Разве она не обещала, что, закончив читать свой курс в Оксфорде, проведет недели две с ним — недели, которых он одновременно страшился и ждал с таким нетерпением?
— Да, но до тех пор еще ждать четыре недели.
— Я постараюсь приехать в конце следующей недели на выходные.
Она помолчала. Он как раз собрался спросить у нее, что, может быть, на той неделе его приезд будет некстати, как вдруг она сказала:
— У тебя какой-то не такой голос.
— Какой-то не такой?
— Не такой, как всегда. Что у тебя не так?
— Все так. Может быть, я слишком засиделся, отмечая премьеру, слишком поздно лег спать и слишком рано встал.
— Чем ты сегодня был занят весь день?
— Собирал кое-какие материалы в Гейдельберге. Там у меня будет происходить действие одной сцены.
Ничего другого ему с ходу не пришло в голову. Теперь, значит, надо не забыть, что в следующей пьесе одна сцена должна происходить в Гейдельберге.
Она опять помолчала, прежде чем сказать:
— Нехорошо это для нас. Ты — там, я — здесь. Почему бы тебе не писать здесь, пока я тут преподаю?

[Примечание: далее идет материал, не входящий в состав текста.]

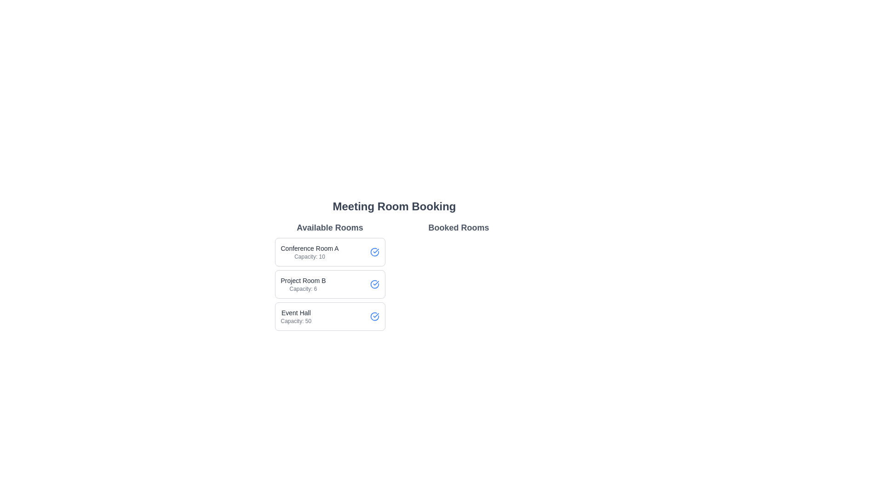 The height and width of the screenshot is (497, 883). What do you see at coordinates (375, 316) in the screenshot?
I see `the booking indication provided by the icon located in the 'Event Hall' card, which is the third card in the 'Available Rooms' section` at bounding box center [375, 316].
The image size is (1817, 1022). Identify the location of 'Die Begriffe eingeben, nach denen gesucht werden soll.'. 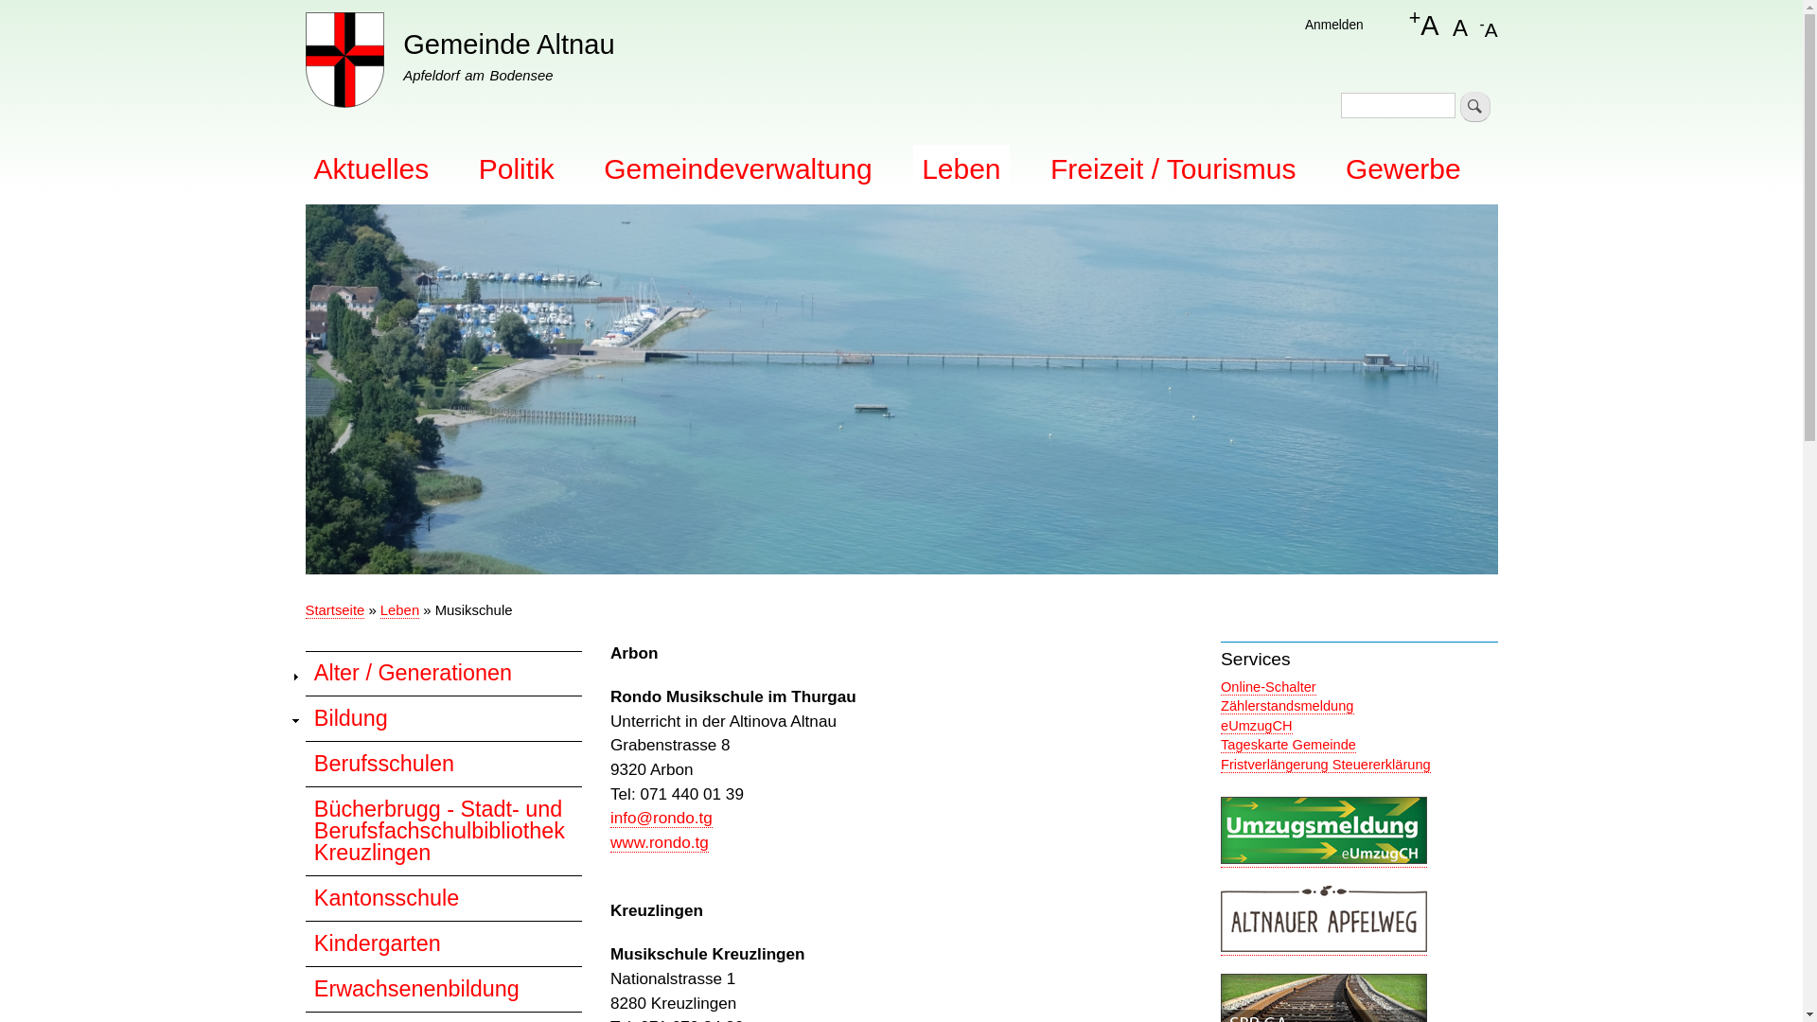
(1398, 105).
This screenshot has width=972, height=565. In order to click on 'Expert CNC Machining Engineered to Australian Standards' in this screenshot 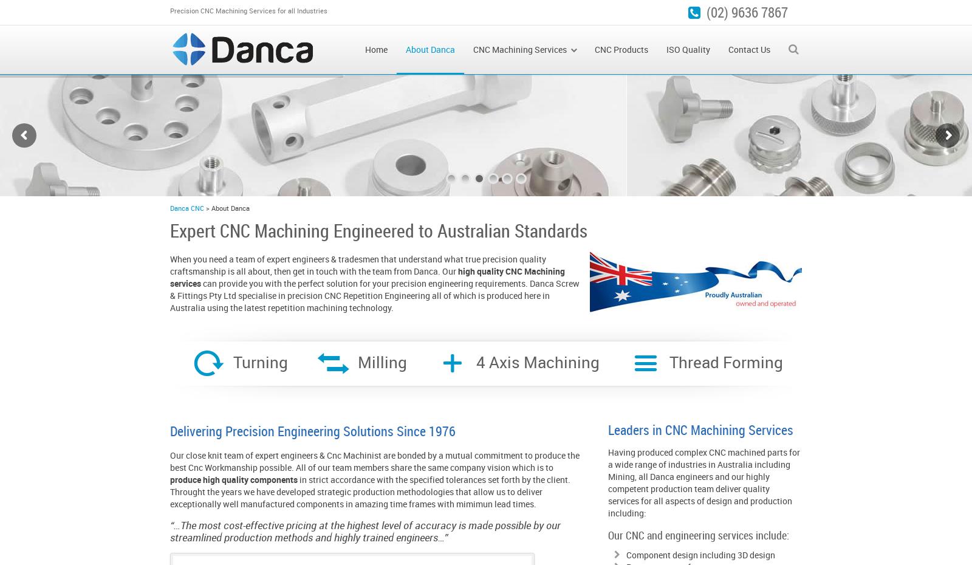, I will do `click(379, 230)`.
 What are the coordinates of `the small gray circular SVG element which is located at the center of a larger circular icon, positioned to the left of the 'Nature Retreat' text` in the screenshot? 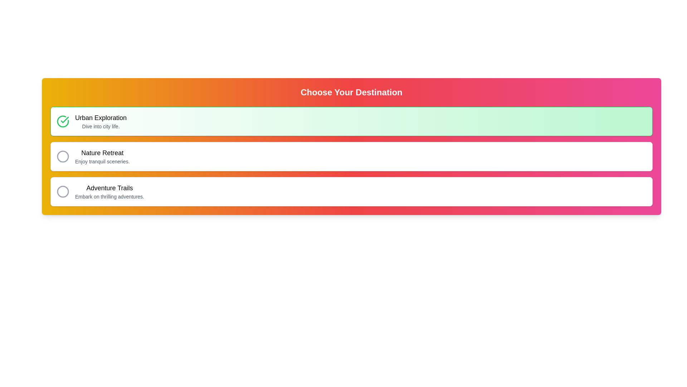 It's located at (63, 156).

— Не могу, Анна. Ну не могу я. Здесь я могу встретиться с директором констанцского театра и с редактором театрального издательства, Штефену я обещал помочь в избирательной кампании. Ты думаешь, что я, в отличие от тебя, могу поступать, как мне вздумается? Но я же не могу тут все бросить. — Он даже рассердился на нее за ее слова.
— Избирательная кампания…
— Никто же тебя не заставлял…
Он хотел сказать, что никто не заставлял ее принимать приглашение прочесть курс лекций в Оксфорде. Однако ее узкой специальностью была феминистская теория права, а занимаясь этой областью, нельзя было рассчитывать на место штатного преподавателя — только на чтение специального курса лекций. Она могла бы расширить свою сферу деятельности. Но ничем другим она не хотела заниматься, а судя по тому, каким спросом пользовался ее специальный курс, он понимал, что в своей области она была превосходным специалистом. Нет, он не опустится до пошлых пререканий!

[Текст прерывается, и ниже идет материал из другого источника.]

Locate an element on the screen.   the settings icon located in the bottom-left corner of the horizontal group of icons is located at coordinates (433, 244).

— Надо нам лучше продумывать свои планы. Надо прямо говорить друг другу, чего мы друг от друга хотим. Надо договариваться, на что мы согласны, а на что — нет.

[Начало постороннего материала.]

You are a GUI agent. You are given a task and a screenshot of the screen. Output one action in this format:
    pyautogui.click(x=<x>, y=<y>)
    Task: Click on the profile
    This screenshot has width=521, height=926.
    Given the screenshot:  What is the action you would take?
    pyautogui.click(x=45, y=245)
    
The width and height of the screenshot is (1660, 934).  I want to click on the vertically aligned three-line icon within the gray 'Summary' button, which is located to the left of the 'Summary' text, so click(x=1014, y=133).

— Ты можешь приехать уже в среду?
— Постараюсь.
— Люблю тебя!
— Я тоже тебя люблю.
Его мучили угрызения совести. Он наврал Анне, злился на нее, чуть не наговорил пошлостей и был только рад, когда этот разговор наконец кончился. Выйдя на балкон и почувствовав теплоту воздуха и воцарившийся в городе летний покой, он решил посидеть. Временами внизу проезжал автомобиль, иногда с улицы доносился звук шагов. Совесть мучила его и за то, что он так и не позвонил Терезе, чтобы справиться, как она себя чувствует после поездки и все ли в порядке у нее дома.
Потом он подосадовал на себя за угрызения совести. Перед Терезой он ни в чем не виноват. Если он о чем-то недоговаривал с Анной, то лишь потому, что она чересчур ревниво на все отзывалась. Его прежних подруг нисколько не волновало, когда они слышали, что в какой-нибудь поездке или зайдя куда-то в гости он очутился в одной постели с другой женщиной, — главное было, что, кроме постели, сюда ничего не примешивалось. Анна на их месте зашлась бы от возмущения. Ну подумаешь, другая женщина! Есть из-за чего волноваться! И потом, это ее убеждение, будто бы он сам распоряжается своей жизнью по своему усмотрению и в любой момент должен быть к ее услугам, в то время как она должна подчиняться законам своей карьеры! Ну как тут не сердиться? Она, точно так же как он, сама выбрала свою жизнь.